Mark Armstrong of Longreads posts his top essays and articles over at Mother Jones each week, and this time around I’m his “Featured Longreader.” Here’s some of what I’ve been reading recently:

A Disney trip with kids meets lots of furtive weed smoking in John Jeremiah Sullivan’s Rough Guide to Disney World. “It was a double hallucination,” he says. “You were hallucinating inside of Walter Disney’s hallucination. That’s what he wanted.” Already an official #longreads pick, I know, but: it’s so, so good and only gets better as it goes.

I’ve also been revisiting Eudora Welty’s fiction in preparation for a Granta event [held at the New School last night]. “Why I Live at the P.O.” and “Petrified Man” are two of her most beloved stories, and with good reason: they’re funny and relentless and so accurately and minutely observed. Returning to them, I realized what an influence she must have had on Dorothy Allison (whose Bastard Out of Carolina, a #longlongread, I also recommend). Then I confirmed it. “I was seduced by Eudora Welty,” Allison wrote in 2005, though “I had every reason to distrust her, as I had distrusted Faulkner—both of them products of the middle-class South I disdained.”

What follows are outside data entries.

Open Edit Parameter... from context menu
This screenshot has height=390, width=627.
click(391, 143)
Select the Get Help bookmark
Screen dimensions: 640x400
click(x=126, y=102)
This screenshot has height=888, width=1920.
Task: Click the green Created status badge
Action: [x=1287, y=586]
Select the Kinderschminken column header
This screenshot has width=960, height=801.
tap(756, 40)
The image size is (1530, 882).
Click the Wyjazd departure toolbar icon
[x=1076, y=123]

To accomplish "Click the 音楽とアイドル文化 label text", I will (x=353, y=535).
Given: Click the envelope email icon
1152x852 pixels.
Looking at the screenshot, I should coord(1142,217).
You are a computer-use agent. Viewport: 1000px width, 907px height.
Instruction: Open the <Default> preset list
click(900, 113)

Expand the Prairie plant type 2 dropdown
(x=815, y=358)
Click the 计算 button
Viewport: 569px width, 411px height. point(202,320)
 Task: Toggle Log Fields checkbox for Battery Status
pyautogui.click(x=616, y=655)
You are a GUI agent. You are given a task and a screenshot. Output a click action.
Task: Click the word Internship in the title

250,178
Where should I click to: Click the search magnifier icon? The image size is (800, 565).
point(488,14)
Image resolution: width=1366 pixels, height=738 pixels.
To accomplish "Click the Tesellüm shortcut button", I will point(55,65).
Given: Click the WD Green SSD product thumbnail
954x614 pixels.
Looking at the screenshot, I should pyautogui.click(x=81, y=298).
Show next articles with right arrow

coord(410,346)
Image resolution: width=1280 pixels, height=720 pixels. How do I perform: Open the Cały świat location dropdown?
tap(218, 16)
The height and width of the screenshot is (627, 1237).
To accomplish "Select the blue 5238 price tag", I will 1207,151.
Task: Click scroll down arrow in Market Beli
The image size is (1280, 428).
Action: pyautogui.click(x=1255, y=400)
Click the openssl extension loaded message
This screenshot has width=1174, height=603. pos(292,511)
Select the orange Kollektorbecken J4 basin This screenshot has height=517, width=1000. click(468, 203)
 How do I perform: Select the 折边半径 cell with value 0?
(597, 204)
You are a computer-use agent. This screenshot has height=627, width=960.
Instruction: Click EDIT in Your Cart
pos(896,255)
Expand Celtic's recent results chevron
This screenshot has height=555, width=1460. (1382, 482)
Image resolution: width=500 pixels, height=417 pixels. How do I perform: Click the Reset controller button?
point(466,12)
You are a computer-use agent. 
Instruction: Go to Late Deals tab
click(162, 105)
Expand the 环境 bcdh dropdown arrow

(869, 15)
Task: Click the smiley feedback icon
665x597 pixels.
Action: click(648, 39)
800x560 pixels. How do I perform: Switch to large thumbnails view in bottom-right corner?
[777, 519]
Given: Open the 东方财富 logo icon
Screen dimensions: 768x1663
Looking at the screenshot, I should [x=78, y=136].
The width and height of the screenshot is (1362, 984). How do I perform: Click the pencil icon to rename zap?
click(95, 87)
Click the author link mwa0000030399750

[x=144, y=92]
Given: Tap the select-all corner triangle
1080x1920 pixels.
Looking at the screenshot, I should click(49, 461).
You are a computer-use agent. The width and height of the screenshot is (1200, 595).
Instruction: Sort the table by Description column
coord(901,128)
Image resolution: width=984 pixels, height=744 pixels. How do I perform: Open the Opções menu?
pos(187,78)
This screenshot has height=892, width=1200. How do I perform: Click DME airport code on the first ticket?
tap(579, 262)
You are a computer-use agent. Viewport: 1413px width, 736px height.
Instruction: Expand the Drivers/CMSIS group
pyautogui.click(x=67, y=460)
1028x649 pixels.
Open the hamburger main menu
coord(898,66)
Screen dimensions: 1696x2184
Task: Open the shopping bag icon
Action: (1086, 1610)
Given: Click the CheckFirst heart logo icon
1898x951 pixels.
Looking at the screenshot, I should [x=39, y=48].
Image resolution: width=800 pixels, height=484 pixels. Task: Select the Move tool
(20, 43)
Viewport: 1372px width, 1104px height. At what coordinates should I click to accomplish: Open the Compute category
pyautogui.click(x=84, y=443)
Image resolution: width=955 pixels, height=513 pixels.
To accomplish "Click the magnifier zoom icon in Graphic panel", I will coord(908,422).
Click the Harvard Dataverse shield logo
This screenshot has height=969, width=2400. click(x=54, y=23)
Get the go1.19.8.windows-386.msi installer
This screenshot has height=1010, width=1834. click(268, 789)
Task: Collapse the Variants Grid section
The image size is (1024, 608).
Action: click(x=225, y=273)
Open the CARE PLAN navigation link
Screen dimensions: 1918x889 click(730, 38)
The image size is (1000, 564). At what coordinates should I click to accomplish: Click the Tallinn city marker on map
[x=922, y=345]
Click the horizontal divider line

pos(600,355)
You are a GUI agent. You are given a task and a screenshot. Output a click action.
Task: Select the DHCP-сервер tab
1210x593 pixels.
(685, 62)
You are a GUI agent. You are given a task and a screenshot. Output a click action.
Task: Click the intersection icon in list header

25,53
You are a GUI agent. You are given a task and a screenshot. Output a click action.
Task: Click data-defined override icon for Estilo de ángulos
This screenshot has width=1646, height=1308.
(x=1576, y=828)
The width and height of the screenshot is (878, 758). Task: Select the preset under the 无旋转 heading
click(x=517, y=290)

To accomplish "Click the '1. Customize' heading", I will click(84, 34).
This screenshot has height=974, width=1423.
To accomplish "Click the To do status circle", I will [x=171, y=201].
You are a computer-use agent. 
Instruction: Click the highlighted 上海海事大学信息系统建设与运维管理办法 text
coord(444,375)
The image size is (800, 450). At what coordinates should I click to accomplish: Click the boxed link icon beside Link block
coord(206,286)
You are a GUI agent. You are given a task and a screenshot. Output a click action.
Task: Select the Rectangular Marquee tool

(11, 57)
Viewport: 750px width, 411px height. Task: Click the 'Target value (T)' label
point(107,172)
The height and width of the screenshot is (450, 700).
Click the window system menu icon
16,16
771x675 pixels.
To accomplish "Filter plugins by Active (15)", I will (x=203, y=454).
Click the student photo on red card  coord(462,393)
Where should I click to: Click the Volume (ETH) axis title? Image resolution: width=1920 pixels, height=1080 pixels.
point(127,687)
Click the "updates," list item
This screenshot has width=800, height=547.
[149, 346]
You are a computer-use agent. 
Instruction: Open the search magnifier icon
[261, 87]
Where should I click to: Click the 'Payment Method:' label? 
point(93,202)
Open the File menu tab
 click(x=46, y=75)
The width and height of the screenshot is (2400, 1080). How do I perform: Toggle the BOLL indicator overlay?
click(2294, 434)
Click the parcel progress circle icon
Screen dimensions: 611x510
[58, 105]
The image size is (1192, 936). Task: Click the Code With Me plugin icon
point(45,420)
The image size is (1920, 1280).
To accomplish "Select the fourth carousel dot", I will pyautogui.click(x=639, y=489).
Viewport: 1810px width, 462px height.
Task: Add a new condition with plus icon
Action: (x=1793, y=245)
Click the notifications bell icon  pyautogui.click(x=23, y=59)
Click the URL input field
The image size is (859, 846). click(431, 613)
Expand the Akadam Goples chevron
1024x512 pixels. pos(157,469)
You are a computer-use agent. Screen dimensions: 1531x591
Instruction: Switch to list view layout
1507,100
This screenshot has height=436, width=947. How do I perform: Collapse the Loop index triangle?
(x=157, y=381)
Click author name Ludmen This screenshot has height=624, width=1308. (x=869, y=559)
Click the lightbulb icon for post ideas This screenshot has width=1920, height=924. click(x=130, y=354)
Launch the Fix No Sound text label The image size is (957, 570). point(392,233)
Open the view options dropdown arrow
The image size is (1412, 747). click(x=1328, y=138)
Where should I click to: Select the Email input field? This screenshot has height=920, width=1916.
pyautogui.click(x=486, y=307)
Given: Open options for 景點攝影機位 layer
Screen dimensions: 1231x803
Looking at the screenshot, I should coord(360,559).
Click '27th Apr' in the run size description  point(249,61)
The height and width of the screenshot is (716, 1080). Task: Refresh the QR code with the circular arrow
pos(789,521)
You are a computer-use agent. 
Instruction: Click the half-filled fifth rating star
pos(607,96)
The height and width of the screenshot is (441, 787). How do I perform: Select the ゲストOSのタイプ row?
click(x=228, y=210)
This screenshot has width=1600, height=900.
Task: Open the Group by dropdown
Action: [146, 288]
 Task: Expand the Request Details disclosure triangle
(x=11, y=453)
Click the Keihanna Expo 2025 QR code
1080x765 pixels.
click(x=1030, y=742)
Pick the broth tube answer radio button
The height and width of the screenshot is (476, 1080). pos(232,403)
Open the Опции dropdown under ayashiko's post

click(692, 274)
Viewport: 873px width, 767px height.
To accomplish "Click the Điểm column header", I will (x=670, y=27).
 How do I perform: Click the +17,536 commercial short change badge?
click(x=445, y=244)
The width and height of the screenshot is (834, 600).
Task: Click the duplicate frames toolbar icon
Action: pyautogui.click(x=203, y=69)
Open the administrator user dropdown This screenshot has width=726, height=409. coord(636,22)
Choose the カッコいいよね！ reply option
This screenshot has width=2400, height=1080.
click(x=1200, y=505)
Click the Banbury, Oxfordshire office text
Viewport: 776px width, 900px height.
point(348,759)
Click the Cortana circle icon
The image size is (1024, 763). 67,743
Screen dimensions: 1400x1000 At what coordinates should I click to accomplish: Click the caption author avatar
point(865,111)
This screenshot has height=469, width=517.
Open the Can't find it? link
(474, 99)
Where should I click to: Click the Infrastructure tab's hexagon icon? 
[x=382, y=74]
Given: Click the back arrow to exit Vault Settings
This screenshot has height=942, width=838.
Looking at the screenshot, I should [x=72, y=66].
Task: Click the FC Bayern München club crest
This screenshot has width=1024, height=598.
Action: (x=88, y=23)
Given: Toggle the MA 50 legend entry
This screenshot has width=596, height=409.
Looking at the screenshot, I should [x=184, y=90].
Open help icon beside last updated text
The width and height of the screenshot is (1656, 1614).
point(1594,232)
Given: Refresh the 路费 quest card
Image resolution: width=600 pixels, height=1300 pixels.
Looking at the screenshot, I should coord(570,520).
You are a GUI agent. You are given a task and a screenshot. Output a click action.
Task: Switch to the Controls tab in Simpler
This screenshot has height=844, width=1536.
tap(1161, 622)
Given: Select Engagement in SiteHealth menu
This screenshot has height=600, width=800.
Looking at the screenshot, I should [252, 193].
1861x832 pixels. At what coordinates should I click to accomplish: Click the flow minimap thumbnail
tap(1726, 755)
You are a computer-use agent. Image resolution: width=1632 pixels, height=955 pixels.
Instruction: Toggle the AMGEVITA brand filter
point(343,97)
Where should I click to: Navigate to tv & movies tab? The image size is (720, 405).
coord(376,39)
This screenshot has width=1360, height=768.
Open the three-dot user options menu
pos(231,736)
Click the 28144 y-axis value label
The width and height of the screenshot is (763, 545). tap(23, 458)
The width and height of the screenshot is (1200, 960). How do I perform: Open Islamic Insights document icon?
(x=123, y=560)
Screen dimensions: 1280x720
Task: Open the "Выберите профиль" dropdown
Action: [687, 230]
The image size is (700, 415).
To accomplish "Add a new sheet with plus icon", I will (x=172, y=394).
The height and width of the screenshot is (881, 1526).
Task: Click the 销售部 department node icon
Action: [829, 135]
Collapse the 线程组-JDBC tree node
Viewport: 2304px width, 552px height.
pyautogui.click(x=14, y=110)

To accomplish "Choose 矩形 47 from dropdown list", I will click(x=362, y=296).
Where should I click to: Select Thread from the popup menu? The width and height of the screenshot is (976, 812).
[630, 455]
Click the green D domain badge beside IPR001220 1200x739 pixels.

To round out this unexpectedly southern round-up, for anyone who missed it last week, I recommend my friend Anna Holmes’ essay on the female Freedom Riders of the Civil Rights movement. One, a factory worker and mother of two traveling after a miscarriage, refused to give up her seat to a white couple and kicked a deputy in the groin when he tried to make her.

I spend so little time around here these days, I forgot to mention my inclusion in Paper Magazine’s Lit It Crowd. I love the photo; all my companions — Thessaly LaForce, Sadie Stein, Emma Straub, and Hamish Robertson — look dead sexy (which they are), while I’m off to the side, hands folded, gazing skyward and seemingly clucking like a delighted schoolmarm/auntie.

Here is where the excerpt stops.